A Comparison of Two Dosing Regimens of Misoprostol in Labour Induction: A Randomised Controlled Trial

Objective: To compare the effectiveness and safety of 50μg of sublingual misoprostol administered six (6) hourly to that of 50μg of vaginal misoprostol administered four (4) hourly. Methodology: A non-blinded, randomized controlled trial conducted from Sept 1, 2014, to Nov 31, 2014, at a tertiary hospital in Ghana. Hundred and sixty women with medical or obstetric indications for labour induction were randomized into two groups. Results: The rate of vaginal delivery, caesarean section, uterine tachysystole and uterine hyperstimulation were similar in both groups. Sixty-three (78.8%) and 66 (82.5%) mothers in the vaginal and sublingual groups delivered vaginally.
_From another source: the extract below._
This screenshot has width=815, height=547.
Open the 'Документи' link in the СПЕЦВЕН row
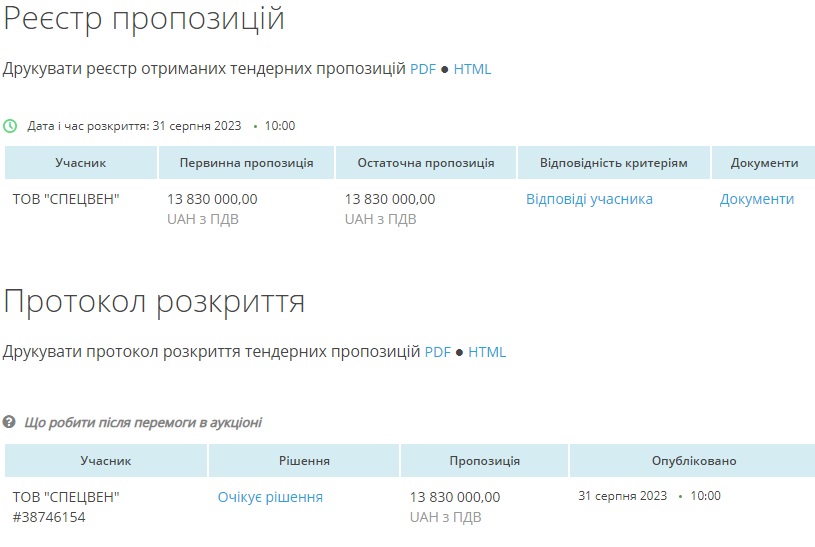756,199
More (10.0%) mothers in the vagina group required emergency caesarean for foetal distress. Six (vaginal group) and 8 (sublingual group) of the mothers required emergency caesarean for cephalopelvic disproportion. Three mothers from each group had an emergency caesarean section due to failed labour induction. Almost the same number of mothers had uterine tachysystole in both groups. More (3.8%) mothers in the vaginal group had uterine hyperstimulation. Differences in the mean induction delivery interval and the need for oxytocin augmentation were not significant. No differences were found in the intrapartum passage of meconium, blood loss in the third stage of labour, 5-minute Apgar score <7, and neonatal intensive care unit admissions. Conclusion: The sublingual regimen was as effective and safe as the vaginal regimen in achieving vaginal delivery.